:: Texto proporcionado ::
-.-.-

Pocas cosas me producen tanta paz como juntar las ramitas que quedan tiradas por todos lados en la calle y la vereda luego de alguno de esos vientos fuertes, tan característicos de esta ciudad. Cortar las que son muy grandes y retorcidas para poder transportarlas sin el riesgo de sacarle un ojo a otro cristiano. Alinear las medianas o pequeñas y dejarlas más o menos del mismo tamaño para apretarlas mejor debajo del brazo izquierdo. Abrazarlas, aunque sean duras. Mejor. 
Esta operación tan sencilla y mínima me arroja en el medio del día a los bosquecitos de pinocha en Parque del Plata cuando niña, a las caminatas en el campo de mis tíos. Sus montes de eucaliptos, los caballos que buscaban sombra para escaparse del calor cuando el pequeño jinete no podía dominarlos del todo. Los cardos que me arañaban las piernas al montar, los zapallos y sandías que recogimos algunos años. El olor que acompañaba a los faroles en la noche. La oleada de jazmines en el pasillo exterior, cuando uno se iba hacia su dormitorio. El fuego de la salamandra y los papeles quemados. Estar en la cama, en la oscuridad, escuchando girar las aspas del molino. Ese casi silencio interrumpido por las vacas que mugían como tranquilizadores espectros, con su arrullo final, con su paz. Todo gracias a las ramas olvidadas en la vereda, a esa madera gratuita que me pasaría inadvertida si no estuviera pensando en el fuego por venir, en la continuidad ritual del invierno. Lo que a nadie le sirve, lo que ni siquiera se percibe en la escena. Las voy recogiendo porque así me siento poderosa, como una cazadora urbana intentando procurarse los medios para sobrevivir y sostenerse sola. Artemisa. Casi recolección agrícola de los frutos de algún vendabal, de sus despojos nutritivos. Deméter. El alimento ígneo. No habrá pobreza posible mientras queden ramas con que prender el fuego. En Montevideo, la cosecha siempre es buena.

-.-.-

(Filas del conjunto de datos)
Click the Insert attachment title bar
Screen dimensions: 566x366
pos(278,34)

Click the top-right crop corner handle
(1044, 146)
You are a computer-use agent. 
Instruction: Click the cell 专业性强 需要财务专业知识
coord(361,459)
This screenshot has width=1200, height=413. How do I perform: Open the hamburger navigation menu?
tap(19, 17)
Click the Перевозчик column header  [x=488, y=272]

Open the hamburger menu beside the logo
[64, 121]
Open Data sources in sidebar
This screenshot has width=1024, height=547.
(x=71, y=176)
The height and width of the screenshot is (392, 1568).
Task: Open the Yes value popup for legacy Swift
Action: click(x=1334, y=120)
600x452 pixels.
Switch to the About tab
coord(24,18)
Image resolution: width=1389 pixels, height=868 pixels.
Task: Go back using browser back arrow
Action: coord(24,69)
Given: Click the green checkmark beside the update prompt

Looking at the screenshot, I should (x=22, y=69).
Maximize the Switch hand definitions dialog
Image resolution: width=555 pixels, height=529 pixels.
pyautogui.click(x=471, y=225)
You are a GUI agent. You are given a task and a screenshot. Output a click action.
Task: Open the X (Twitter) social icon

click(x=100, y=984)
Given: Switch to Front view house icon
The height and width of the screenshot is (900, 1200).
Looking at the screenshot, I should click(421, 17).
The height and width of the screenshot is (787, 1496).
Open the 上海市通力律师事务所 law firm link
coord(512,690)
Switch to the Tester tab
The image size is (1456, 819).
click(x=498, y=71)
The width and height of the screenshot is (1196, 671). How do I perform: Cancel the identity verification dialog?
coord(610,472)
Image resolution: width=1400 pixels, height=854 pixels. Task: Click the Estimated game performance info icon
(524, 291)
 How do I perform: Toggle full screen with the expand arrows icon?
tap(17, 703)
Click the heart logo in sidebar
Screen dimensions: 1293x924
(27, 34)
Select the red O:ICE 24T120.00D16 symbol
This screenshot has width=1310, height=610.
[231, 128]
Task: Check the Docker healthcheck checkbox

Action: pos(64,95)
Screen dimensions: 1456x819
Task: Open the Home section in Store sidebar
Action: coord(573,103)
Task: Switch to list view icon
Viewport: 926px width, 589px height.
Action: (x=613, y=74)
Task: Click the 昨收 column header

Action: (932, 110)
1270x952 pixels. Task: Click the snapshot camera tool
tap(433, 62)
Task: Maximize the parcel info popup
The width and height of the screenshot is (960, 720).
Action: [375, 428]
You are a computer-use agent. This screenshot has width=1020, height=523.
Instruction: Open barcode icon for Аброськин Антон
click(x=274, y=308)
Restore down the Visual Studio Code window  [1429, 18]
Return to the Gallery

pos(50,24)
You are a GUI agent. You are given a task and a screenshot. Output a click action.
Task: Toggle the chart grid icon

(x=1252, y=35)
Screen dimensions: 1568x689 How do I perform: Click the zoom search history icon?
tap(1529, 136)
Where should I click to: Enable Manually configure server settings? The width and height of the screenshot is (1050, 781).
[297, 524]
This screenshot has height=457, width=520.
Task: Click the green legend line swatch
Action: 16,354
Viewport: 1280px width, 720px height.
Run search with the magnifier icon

-.-.-

:: Lo que harás ::
Según el texto sobre las ramas recogidas en la vereda, ¿de qué árboles eran los montes del campo de los tíos?

:: Resultado de la tarea ::
Eran montes de eucaliptos.